- **PROBLEMAS Y TAREAS**
1. Copia tal cual del texto sobre pensar demasiado el fragmento que empieza con las palabras que contienen "Si lidiar con" y acaba en "confusos (si cabe).".
2. Sigue escribiendo el texto sobre pensar demasiado a partir de su última oración.

- **PÁGINA**
* * *

¿Te dicen a menudo que piensas demasiado? ¿A veces te gustaría tener un botón de apagado y encendido para parar la marcha incesante de tu cabeza? ¿Te gustaría pensar menos y vivir más? Hoy vamos a pensar en pensar menos, pero pensar mejor.

Permitidme un pequeño inciso. Es bastante raro escuchar la expresión sientes demasiado. Posiblemente porque estamos en un mundo de más excesos racionales que emocionales. Un mundo orientado a una seguridad ilusoria, donde con el fin de no perder un montón de cosas que en realidad son absolutamente innecesarias, nos metemos unos viajes mentales que nos chupan una cantidad considerable de energía. A veces, por no pensar demasiado, nos dedicamos a hacer demasiado; abocándonos a una hiperactividad forzosa y desquiciante en la que parece que nos movemos un montón, pero en realidad, no estamos yendo a ninguna parte.

He conocido a muchas personas sencillas, sensatas y razonablemente felices. Al trabar conversación con ellas, siempre me encuentro dos rasgos comunes. En primer lugar, son personas que piensan. Es más, no sólo piensan, sino que tienen una especie de comprensión profunda de las cosas, lo cual delata un proceso mental activo e importante.

En segundo lugar, estas personas no piensan demasiado. Es decir, que aunque meditan, reflexionan y analizan, no se pierden en interminables vericuetos mentales. Lo que nos sucede a menudo cuando caemos en el vicio del exceso mental, es precisamente que le damos demasiadas vueltas al qué me dijo, por qué hizo, qué significa esto o lo otro, en un afán de controlar cuestiones que en su mayor parte, están más allá de nuestra capacidad de comprensión.

Si lidiar con nuestros propios pensamientos a menudo se hace arduo, cuando se incluye lo que pueden pensar o hacer otras personas en la ecuación, el fragor mental puede alcanzar proporciones épicas. Es impresionante la cantidad de esfuerzo que dedicamos a intentar entender lo que hace la gente que nos rodea. Cuando, aun en el caso de desarrollar la telepatía y poder asomarnos a sus cerebros, no veríamos más que otro pandemónium de pensamientos caóticos e impulsos contradictorios, que nos dejarían aún más confusos (si cabe).

* * *

- **DATOS**
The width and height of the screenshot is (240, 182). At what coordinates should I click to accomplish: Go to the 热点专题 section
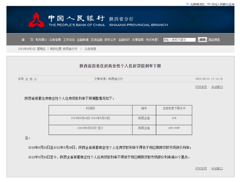(152, 40)
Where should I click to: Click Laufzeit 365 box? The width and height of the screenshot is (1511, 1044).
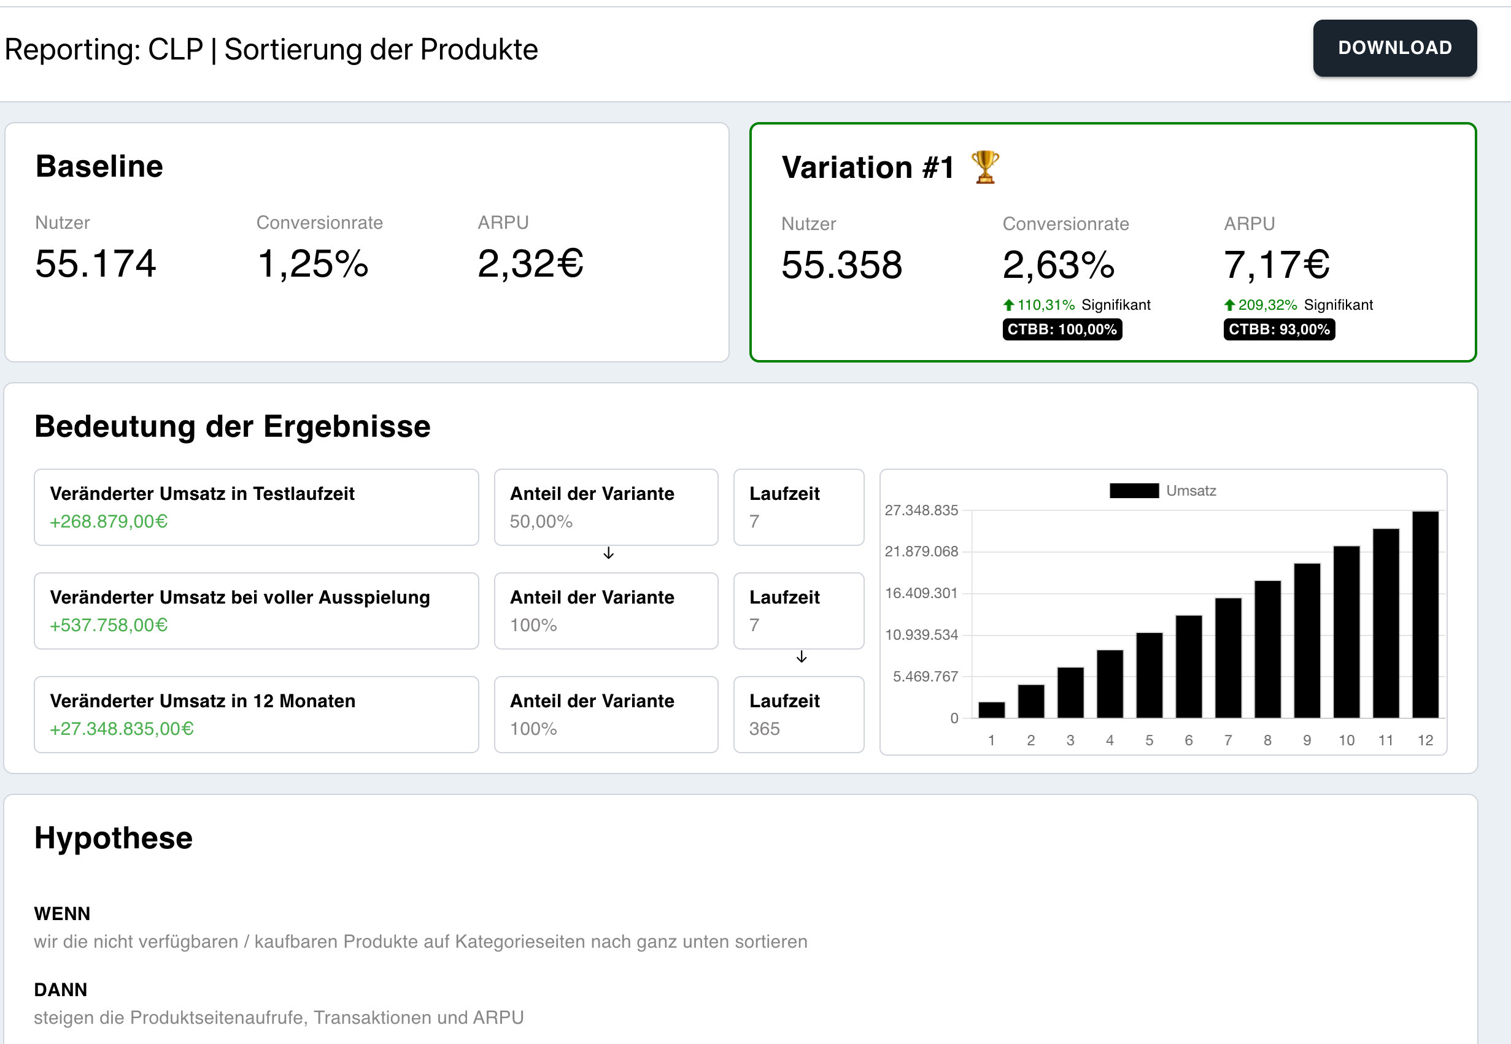point(798,714)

* * *

- **RESPUESTAS**
1.
Si lidiar con nuestros propios pensamientos a menudo se hace arduo, cuando se incluye lo que pueden pensar o hacer otras personas en la ecuación, el fragor mental puede alcanzar proporciones épicas. Es impresionante la cantidad de esfuerzo que dedicamos a intentar entender lo que hace la gente que nos rodea. Cuando, aun en el caso de desarrollar la telepatía y poder asomarnos a sus cerebros, no veríamos más que otro pandemónium de pensamientos caóticos e impulsos contradictorios, que nos dejarían aún más confusos (si cabe).

2.
¿Por qué pensamos demasiado? Sin irnos por las ramas (para no pensar demasiado ;)), las podemos resumir en tres:

  1. Excesivo apego a cosas, personas o situaciones.
  2. No tener establecidos límites y valores claros.
  3. Miedo a no encajar en el entorno.

Un ejemplo de las tres está en una situación que la mayoría conocéis y que por aquí vemos con mucha asiduidad, que es la persona que está metida en una relación tóxica. Llega un lector, llamémosle lector X, y me habla de lo mal que está con su pareja, que no puede más, que la situación es insostenible, que lo quiere dejar. Le contesto, ok, pues ¿por qué no lo dejas?. Empiezan los razonamientos habituales: no es tan malo, es que a veces estamos bien, en realidad podría cambiar si hiciera esto o lo otro, es que todas las relaciones tienen altos y bajos, es que nuestros amigos creen que somos la pareja perfecta y cómo lo vamos a dejar, yo creo que si pasara esto las cosas irían mejor…

El lector X considera que su pareja es imprescindible en su vida, aunque su relación sea insalubre. A su vez, no tiene claro el tipo de relación que quiere o merece y finalmente, teme quedarse solo: y por consiguiente, perder su estatus como persona emparejada en el entorno.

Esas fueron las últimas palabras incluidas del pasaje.